As mentioned before, for a Bayesian, finding point estimates usually involves finding the mode or the mean of the parameter's distribution.
Methods
- Mode: [math]\displaystyle{ \theta = \arg\max_{\theta} f(\theta|X) \gets }[/math] value of [math]\displaystyle{ \theta }[/math] that maximizes [math]\displaystyle{ f(\theta|X) }[/math]
- Mean: [math]\displaystyle{ \bar\theta = \int^{}_\theta \theta \cdot f(\theta|X)d\theta }[/math]
If it is the case that [math]\displaystyle{ \theta }[/math] is high-dimensional, and we are only interested in one of the components of [math]\displaystyle{ \theta }[/math], for example, we want [math]\displaystyle{ \theta_1 }[/math] from [math]\displaystyle{ \vec{\theta}=(\theta_1,\dots,\theta_n) }[/math], then we would have to calculate the integral: [math]\displaystyle{ \int^{} \int^{} \dots \int^{}f(\theta|X)d\theta_2d\theta_3 \dots d\theta_n }[/math]

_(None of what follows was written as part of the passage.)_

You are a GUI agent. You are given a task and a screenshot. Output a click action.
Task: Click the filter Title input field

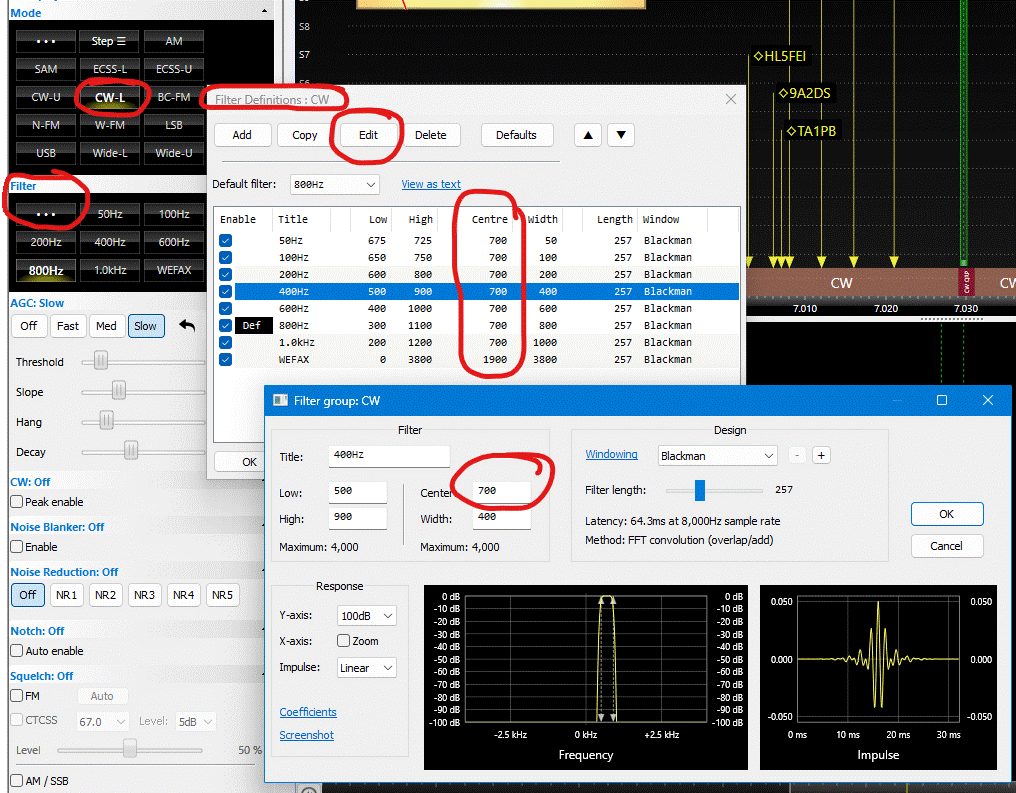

This sort of calculation is usually very difficult or not feasible to compute, and thus we would need to do it by simulation.
Note:
- [math]\displaystyle{ f(x)=\int^{}_\theta f(X | \theta)f(\theta) d\theta }[/math] is not a function of [math]\displaystyle{ \theta }[/math], and is called the Normalization Factor
- Therefore, since f(x) is like a constant, the posterior is proportional to the likelihood times the prior: [math]\displaystyle{ f(\theta|X)\propto f(X | \theta)f(\theta) }[/math]
Monte Carlo Integration - May 26, 2009
Today's lecture completes the discussion on the Frequentists and Bayesian schools of thought and introduces Basic Monte Carlo Integration.
Frequentist vs Bayesian Example - Estimating Parameters
Estimating parameters of a univariate Gaussian:
Frequentist: [math]\displaystyle{ f(x|\theta)=\frac{1}{\sqrt{2\pi}\sigma}e^{-\frac{1}{2}*(\frac{x-\mu}{\sigma})^2} }[/math]
Bayesian: [math]\displaystyle{ f(\theta|x)=\frac{f(x|\theta)f(\theta)}{f(x)} }[/math]
Frequentist Approach
Let [math]\displaystyle{ X^N }[/math] denote [math]\displaystyle{ (x_1, x_2, ..., x_n) }[/math]. Using the Maximum Likelihood Estimation approach for estimating parameters we get:
- [math]\displaystyle{ L(X^N; \theta) = \prod_{i=1}^N \frac{1}{\sqrt{2\pi}\sigma}e^{-\frac{1}{2}(\frac{x_i- \mu} {\sigma})^2} }[/math]
- [math]\displaystyle{ l(X^N; \theta) = \sum_{i=1}^N -\frac{1}{2}log (2\pi) - log(\sigma) - \frac{1}{2} \left(\frac{x_i- \mu}{\sigma}\right)^2 }[/math]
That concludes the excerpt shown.